Things slowly expanded from there. I stayed with Bouchercon in Chicago and Madison. Each year, I knew more people, collected more hugs and expanded my reading interests. My signed programs became signed books, and I now have two full bookcases dedicated to signed copies. I added Left Coast Crime in Seattle, went to Thrillerfest when it moved to New York City and attended Love is Murder in Chicago. I now regularly attend three conferences each year.
Why? You ask. Because it’s fun!! I enjoy the panels and learn a great deal, but now I can sit in the hospitality room or the lobby with a cup of coffee and have people (both writers and other fans) stop to chat. These informal talks are great, and I have found that knowing the authors makes reading their books twice as interesting. I can hear the author’s “voice” as I read and I can call a number of them “friend.”
Writers come to these conferences to make readers aware of their product. They are approachable and interesting. Those who aren’t quickly find that no one is buying their books or waiting in line to have them signed.
If you get the opportunity to attend these conferences, I can only say GO. You won’t regret it, and if you see me sitting there with a cup of coffee, come on over and introduce yourself.

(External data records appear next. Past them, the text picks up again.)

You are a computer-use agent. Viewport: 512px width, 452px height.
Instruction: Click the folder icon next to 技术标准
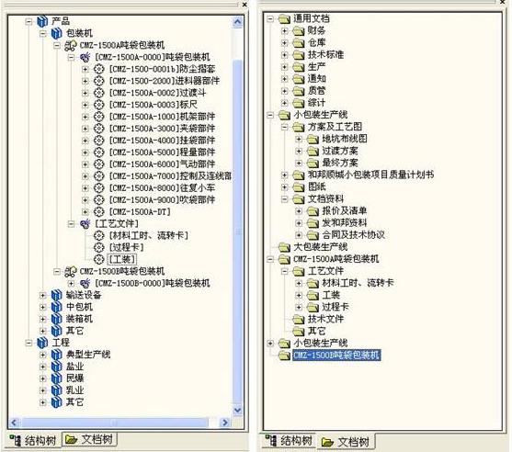(x=299, y=55)
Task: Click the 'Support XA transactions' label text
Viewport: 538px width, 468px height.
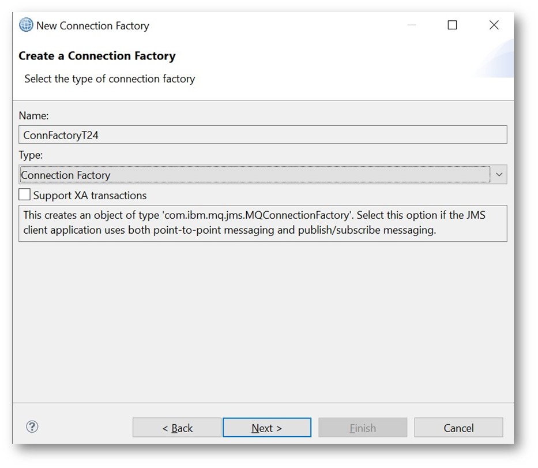Action: click(90, 196)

What a great article, Cheryl, and doesn't it make everyone want to sign up for a mystery conference right away? I'll be attending the Malice Domestic conference next weekend and the Festival of Mystery on May 3rd, and I can't wait! So, readers, which is your favorite mystery conference? And do you have a meet-and-greet story to tell of finally meeting a favorite mystery author face-to-face? Cheryl and I would love to swap conference tales with you.